You don't have more power, you have more RPM's. This is not good.

IF the bike is running better then perhaps there is an issue with the original configuration that could have been fixed.

I suggest not pushing the engine deeper into redline in order to care for it properly and prevent any physical damage from occurring to it in the future.

  • A CDI does not have capabilities to limit revs ... plenty of bikes have a rev limiter built into the CDI.
    – vikki
    Nov 3, 2020 at 11:40

CDI means Capacitor Discharging Ignition, which already describes the principle of work quite well.

There is a single capacitor charged to about 300-500V. This voltage comes from the 12V system via a voltage converter, or from special high voltage windings in the alternator.

Upon a trigger signal, the capacitor is discharged via the ignition coil, which can be a separate device, but can also be integrated into the CDI unit.

This needs not more than three electronic parts, but in reality, there is more. For example, the trigger signal sometimes comes from a pickup coil and has to be conditioned first.

But there is more: To improve power, ignition should take place earlier at high RPM and later at low RPM. If a CDI is capable of this, the trigger occurs early and the ignition is delayed by the CDI depending on the current RPM.
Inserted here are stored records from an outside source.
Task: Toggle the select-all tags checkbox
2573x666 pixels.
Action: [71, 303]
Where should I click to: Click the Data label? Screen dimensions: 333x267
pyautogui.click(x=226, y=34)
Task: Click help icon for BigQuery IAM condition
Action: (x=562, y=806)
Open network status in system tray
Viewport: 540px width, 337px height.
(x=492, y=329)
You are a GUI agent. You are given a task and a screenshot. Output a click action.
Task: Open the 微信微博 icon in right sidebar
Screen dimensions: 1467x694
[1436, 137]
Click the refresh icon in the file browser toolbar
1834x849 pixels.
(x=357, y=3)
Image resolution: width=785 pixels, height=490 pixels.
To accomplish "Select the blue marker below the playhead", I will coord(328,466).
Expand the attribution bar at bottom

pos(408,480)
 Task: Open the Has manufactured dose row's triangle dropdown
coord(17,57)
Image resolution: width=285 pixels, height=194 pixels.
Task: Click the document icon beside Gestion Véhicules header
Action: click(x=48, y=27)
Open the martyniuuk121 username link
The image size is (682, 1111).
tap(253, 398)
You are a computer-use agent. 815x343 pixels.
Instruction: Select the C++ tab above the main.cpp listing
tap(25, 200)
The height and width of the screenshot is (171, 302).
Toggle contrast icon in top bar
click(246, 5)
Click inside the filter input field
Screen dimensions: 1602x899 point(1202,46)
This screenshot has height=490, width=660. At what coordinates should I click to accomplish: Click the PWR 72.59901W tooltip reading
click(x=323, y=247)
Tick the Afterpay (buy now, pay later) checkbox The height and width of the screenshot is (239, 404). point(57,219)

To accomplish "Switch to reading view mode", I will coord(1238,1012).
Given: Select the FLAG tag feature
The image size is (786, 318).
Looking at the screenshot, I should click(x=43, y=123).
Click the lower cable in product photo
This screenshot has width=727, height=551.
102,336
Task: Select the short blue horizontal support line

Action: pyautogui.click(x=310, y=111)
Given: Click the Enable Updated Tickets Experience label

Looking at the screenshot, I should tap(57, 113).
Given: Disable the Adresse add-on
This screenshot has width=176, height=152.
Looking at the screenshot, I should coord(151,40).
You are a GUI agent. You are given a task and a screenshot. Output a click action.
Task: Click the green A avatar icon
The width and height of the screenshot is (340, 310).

The other way around, a CDI can be used to limit the max RPM and so max. speed by delaying the ignition so much, that the motor doesn't gain any power from the combustion. One reason might be to protect the motor from too high RPM, but often, this is used to fulfill legal restrictions. For example, 50cm² vehicles are limited to 45km/h in europe, and in the past, 125cm² had to be limited to 80km/h for drivers below 18 years.
Today the CDI contains a microcontroller in this case, which allows to set the max. RPM very precisely. That scooters run exactly 45.000 km/h.

So, if your mechanic has a "better" CDI, it either doesn't actively limit the max. RPM, or it has a better timing at higher RPM, allowing more power output and hence top speed.


Yes, stock CDI limit the power. not every engine of the same model would provide the same horse power.

The CDI's now have micro controllers which see how fast you are accelerating , and your top speed. and would stop giving out ignition signal to the spark plug. thereby a rev limited CDI.

If you go for after market no revn limit CDI. you have to be a bit careful not to damage the engine. as the rev's do not have a limit and the engine would rev to its physical limit.

if you do not have proper air/oil/water cooler for the engine. the heat generated would damage the engine and the components.

with these precautions in mind you can go ahead with your racing CDI : thumbs up :


Im working on TCI ( TRANSISTOR (IGBT) CONTROLLED IGNITION) my bike stock tci goes max to 12000 rpm. i decided to increase the speed so i looked at racing cdi. People says it dosent lock the rpm after ceartain recommended level. But there is one more thing which take place to limit the rpm and that is Ignition coil. In some days I made my own transistor Ignition system. And i used my dc power supply to feed that system at 14volt. And my rpm increase by 1500. I was happy so i fit this up in my bike and removed the stock tci. I gave my made igntion system supply through the bike battery but when i gone for test the result were exact same to stock TCI. I was unhappy after result because it was working fine. So i realized that i giving that circuit 14v supply through power supply at my home but when i gone for test ride so that time my bateery was providing appropriate 12v. Then i got that the ignition voltage play an important role to increase the rpm. In my case 12 volt supply was enough to reach at 12000 rpm but when i gave them 14 voltage it increase to 13500rpm.